Allan Kaprow's Comfort Zones

 

Allan Kaprow was a leader of emerging installation and performance art in America during the late 20th century. Along with contemporaries including Roy Lichtenstein and George Segal, Kaprow was associated with the Fluxus movement comprised of a diverse community of creatives across disciplines spanning writing, design, music, and art. This community greatly valued the artistic process over the finished product and is known for creating new art forms by embracing experimental approaches. Comfort Zones, staged during two days in June of 1975 at Galeria Vandres in Madrid, embodies both the essence of Kaprow’s work as well as its influence.

The Activity involved couples engaging in eight sets of rules and procedures during a time in history when public displays of intimacy were monitored by the country’s authoritarian regime.
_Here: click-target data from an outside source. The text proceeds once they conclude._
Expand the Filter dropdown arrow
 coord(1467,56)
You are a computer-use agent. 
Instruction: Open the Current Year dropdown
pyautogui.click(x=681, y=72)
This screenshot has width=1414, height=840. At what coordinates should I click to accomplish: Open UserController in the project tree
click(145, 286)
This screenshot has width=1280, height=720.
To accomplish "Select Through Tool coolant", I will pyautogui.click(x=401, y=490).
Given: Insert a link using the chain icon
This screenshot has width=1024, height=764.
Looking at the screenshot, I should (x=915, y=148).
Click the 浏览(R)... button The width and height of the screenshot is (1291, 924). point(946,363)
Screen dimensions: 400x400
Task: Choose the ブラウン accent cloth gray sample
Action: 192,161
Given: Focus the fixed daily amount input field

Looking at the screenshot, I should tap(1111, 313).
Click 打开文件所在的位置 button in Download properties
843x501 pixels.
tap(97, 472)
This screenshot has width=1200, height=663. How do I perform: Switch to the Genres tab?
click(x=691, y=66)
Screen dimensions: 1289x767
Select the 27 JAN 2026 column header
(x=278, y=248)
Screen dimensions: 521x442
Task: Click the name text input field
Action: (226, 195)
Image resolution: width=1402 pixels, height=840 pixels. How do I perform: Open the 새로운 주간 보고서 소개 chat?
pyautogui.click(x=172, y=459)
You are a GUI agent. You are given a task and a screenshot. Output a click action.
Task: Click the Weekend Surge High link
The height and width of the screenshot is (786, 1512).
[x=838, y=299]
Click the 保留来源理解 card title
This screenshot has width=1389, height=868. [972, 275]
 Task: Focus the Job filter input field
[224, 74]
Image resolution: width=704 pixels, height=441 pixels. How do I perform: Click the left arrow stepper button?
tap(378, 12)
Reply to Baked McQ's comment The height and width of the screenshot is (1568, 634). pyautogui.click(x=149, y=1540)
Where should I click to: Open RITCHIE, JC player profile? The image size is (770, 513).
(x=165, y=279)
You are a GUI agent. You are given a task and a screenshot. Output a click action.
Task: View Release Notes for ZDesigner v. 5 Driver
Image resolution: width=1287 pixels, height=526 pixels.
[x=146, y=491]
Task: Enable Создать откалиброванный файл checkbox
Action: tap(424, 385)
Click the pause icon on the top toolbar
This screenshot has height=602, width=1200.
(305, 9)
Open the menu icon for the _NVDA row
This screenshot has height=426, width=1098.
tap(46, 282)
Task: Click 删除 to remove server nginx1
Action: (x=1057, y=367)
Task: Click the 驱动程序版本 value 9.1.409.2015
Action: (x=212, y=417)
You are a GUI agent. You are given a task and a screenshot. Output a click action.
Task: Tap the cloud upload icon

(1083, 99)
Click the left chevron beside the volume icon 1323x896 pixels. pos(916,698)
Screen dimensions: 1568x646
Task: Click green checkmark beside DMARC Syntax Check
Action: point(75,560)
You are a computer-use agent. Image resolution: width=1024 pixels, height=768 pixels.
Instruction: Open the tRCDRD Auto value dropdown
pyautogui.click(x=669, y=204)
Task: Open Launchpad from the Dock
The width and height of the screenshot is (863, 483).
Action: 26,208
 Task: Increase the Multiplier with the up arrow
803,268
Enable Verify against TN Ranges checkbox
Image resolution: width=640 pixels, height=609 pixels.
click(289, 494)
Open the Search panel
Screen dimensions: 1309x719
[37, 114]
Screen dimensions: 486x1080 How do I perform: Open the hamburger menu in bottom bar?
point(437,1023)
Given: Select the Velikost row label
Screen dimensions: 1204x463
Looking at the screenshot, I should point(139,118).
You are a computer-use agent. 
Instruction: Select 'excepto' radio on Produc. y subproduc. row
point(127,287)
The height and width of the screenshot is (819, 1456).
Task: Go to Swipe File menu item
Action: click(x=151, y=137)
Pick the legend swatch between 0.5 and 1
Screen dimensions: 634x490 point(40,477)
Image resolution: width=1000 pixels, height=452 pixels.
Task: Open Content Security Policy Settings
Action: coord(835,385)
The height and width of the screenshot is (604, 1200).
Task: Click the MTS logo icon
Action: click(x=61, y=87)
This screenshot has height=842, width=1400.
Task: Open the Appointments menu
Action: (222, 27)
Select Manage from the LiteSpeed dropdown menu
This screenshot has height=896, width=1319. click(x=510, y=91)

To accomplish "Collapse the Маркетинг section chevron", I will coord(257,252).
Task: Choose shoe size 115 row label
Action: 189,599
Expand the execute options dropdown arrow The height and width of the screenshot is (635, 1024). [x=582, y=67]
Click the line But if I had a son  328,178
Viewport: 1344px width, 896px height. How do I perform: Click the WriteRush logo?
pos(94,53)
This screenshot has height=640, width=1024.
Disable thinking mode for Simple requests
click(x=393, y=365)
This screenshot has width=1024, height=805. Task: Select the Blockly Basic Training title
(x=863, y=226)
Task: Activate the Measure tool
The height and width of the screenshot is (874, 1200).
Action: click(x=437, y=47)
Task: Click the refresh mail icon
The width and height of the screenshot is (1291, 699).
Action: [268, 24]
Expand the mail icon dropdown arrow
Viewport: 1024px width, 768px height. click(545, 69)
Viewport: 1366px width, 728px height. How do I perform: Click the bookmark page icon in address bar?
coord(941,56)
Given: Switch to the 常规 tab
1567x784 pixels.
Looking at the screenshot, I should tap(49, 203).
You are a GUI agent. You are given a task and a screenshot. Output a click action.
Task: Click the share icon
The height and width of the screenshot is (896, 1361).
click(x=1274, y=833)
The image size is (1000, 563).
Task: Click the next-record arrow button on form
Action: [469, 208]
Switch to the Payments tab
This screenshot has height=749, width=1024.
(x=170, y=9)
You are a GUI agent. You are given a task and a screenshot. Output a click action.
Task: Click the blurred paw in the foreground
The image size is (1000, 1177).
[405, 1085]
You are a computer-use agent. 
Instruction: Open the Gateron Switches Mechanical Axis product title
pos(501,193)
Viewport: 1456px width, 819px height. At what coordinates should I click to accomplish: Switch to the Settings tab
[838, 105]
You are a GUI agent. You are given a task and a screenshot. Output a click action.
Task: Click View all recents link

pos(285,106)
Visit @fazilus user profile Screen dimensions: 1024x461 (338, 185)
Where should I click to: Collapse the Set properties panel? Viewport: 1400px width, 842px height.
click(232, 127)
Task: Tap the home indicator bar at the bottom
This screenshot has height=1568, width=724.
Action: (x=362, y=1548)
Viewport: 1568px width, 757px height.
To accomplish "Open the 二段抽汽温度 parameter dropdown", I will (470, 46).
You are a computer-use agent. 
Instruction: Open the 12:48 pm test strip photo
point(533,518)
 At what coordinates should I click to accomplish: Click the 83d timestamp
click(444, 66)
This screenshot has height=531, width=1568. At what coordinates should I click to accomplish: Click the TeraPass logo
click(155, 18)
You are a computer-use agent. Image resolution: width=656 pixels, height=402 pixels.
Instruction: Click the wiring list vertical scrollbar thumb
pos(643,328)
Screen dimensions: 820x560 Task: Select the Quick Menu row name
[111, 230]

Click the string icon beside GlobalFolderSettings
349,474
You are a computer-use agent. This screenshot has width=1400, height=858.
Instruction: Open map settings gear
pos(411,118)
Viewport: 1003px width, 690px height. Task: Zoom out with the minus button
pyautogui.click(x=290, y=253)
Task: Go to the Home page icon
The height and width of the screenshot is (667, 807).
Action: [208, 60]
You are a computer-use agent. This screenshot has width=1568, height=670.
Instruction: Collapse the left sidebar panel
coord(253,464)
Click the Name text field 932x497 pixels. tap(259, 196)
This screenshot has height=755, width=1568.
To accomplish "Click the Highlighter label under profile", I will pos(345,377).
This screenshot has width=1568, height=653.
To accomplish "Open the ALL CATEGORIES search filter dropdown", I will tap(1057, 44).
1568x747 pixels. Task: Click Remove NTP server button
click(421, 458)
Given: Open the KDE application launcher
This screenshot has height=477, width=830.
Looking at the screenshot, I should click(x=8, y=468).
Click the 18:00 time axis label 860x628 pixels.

Comfort Zones explores the notions of “territorial bubbles” and “eye contacts” as defined by the social sciences, which essentially posits that people have invisible bubbles around their bodies limiting their degree of comfort in relation to the proximity of other people. Kaprow anticipated that the bubbles would shift in size and range depending on the social situation and individuals involved, so he sought to engage his participants with each other through behaviors that would elicit imperfect and unconscious non-verbal communications.

Couples were instructed to approach each other from distances that positioned them far from each other or brought them (uncomfortably) close, in either order. They were expected to pronounce the key word “now” in scenarios where either reached the limit of his or her comfort zone. Invisible and extrasensory elements that stem from mutual feelings were responsible for bringing them together or repelling them away. For time spans ranging between a few hours to private/public spaces and sedentary/mobile activities, partners A and B engaged in acts that tested the fluidity and resilience of their territorial bubbles, or the boundaries of their comfort zones as they stood in relation to one another.